For each simulation of the meta-analysis, the confidence intervals based on the t-distribution and the [4] method are calculated, along with those of our proposed estimators “Modified Sidik-Jonkman Estimator (MSJE) [9]” are calculated along with those for “(Ordinary) Sidik-Jonkman Estimator (OSJE) [9]” . The numbers of intervals containing the true μ are recorded for all four methods. The proportion of intervals containing the true μ (out of the 11 000 runs) serves as the simulation estimate of the true coverage probability.

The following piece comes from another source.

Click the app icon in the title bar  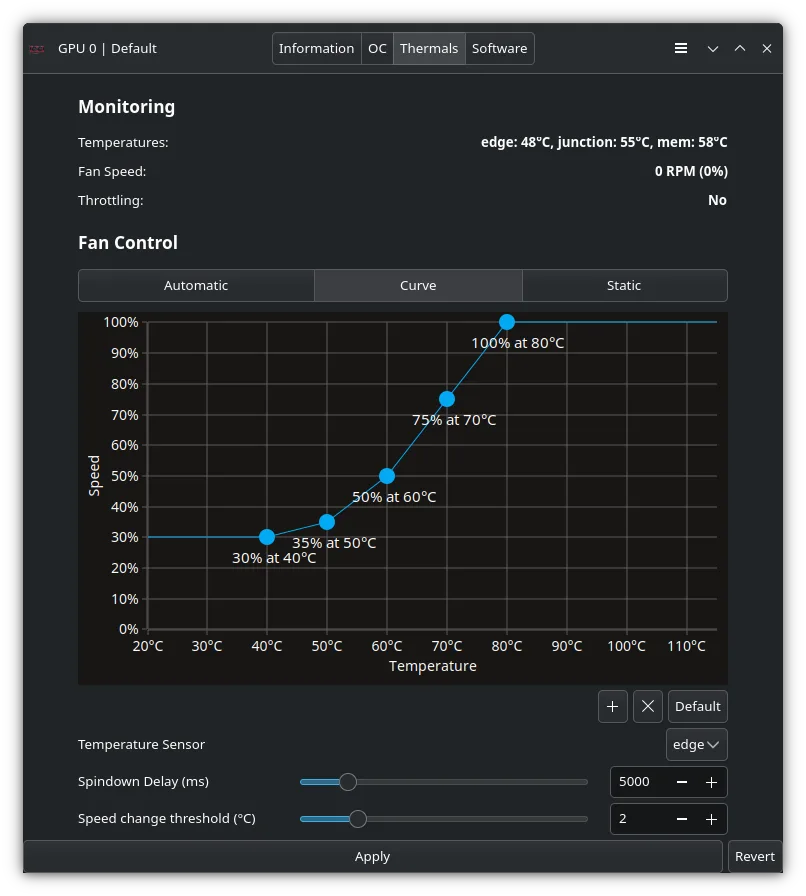click(x=37, y=49)
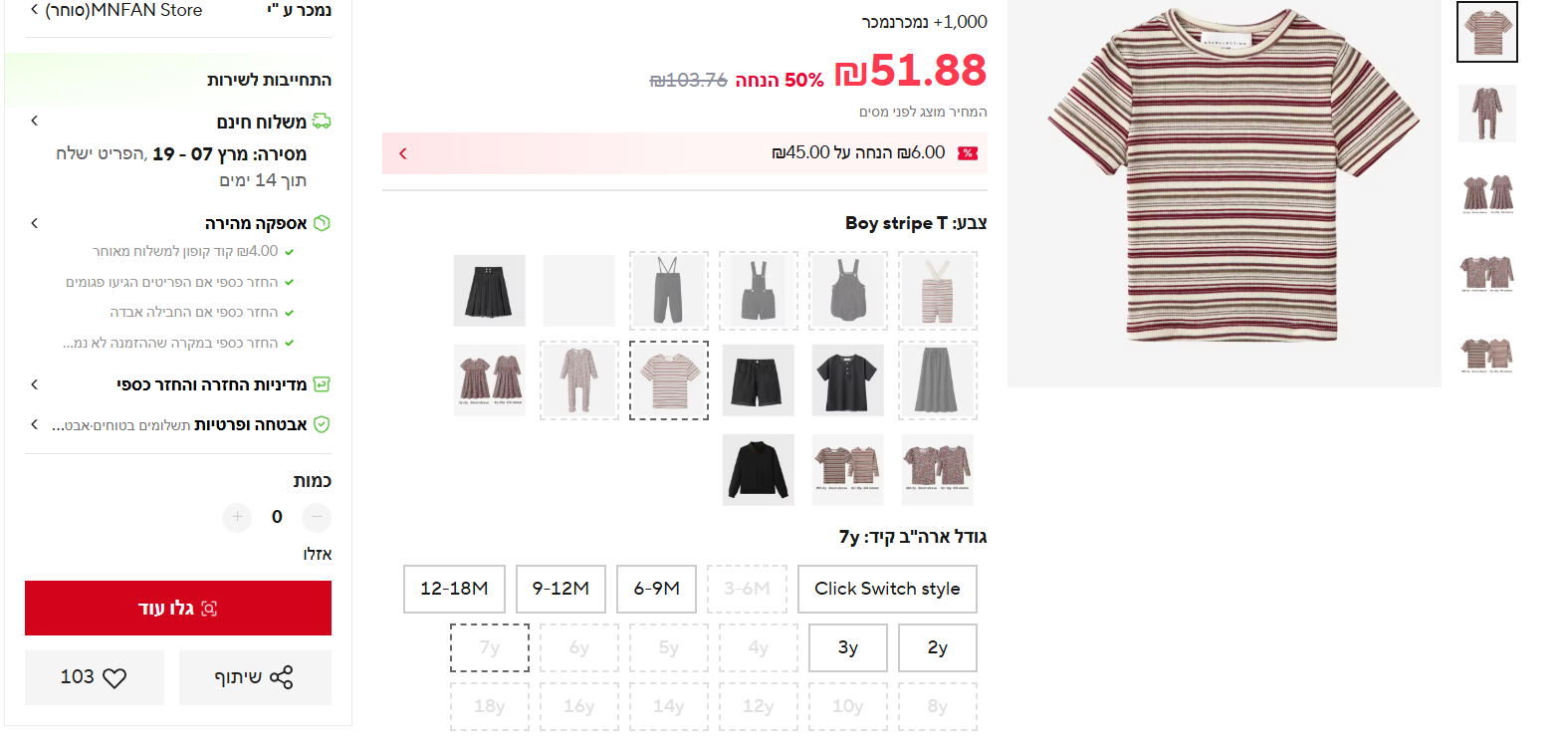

The results of the simulation study are presented in the tables (Nine Tables) in APPENDIX. From the tables, it can be seen that the coverage probabilities of the interval based on the t-distribution are larger than the coverage probabilities of the interval using the (Ordinary) DerSimonian and Laird method Estimator (ODLE) [4] for each τ ² and all values of k. Interestingly, our proposed estimator “Modified DerSimonian-Laird Estimator (MDLE) [4] performs even better than that. Although the coverage probabilities of the confidence interval from the t-distribution, like other methods, are below the nominal level of 95 per cent, they are higher than the commonly applied interval based on the [4] method, particularly when k is small. This suggests that the simple confidence interval based on the t-distribution is an improvement compared to the existing simple confidence interval based on [4] method. Incidentally, ‘MDLE’ is the best. The most remarkable fact is that our proposed estimator “Modified Sidik-Jonkman Estimator (MSJE) [9]” turns out to be the best in terms of the “Coverage Probability”!

• V.    Conclusion

As time is an important variable, and as Geospatial data would be temporal also, it is very significant to note that inasmuch as the ‘time’ could be viewed very conveniently in the shoes of ‘space’ the analogous treatment to ‘Geotemporal’ data in the meta-data set-up could well be carried out successfully, too! In fact the ‘Geo-Spatial-Temporal’ data in the meta-data setup dealt in two consecutive phases would be most realistic approach down-to-earth, as we have to carry out the analysis of ‘Geospatial’ data with this temporal toning-up to be realistic. This is the direction of our proposed future work in the area, and could well be the source of enthusiasm for other researchers, particularly in the meta-data set-up.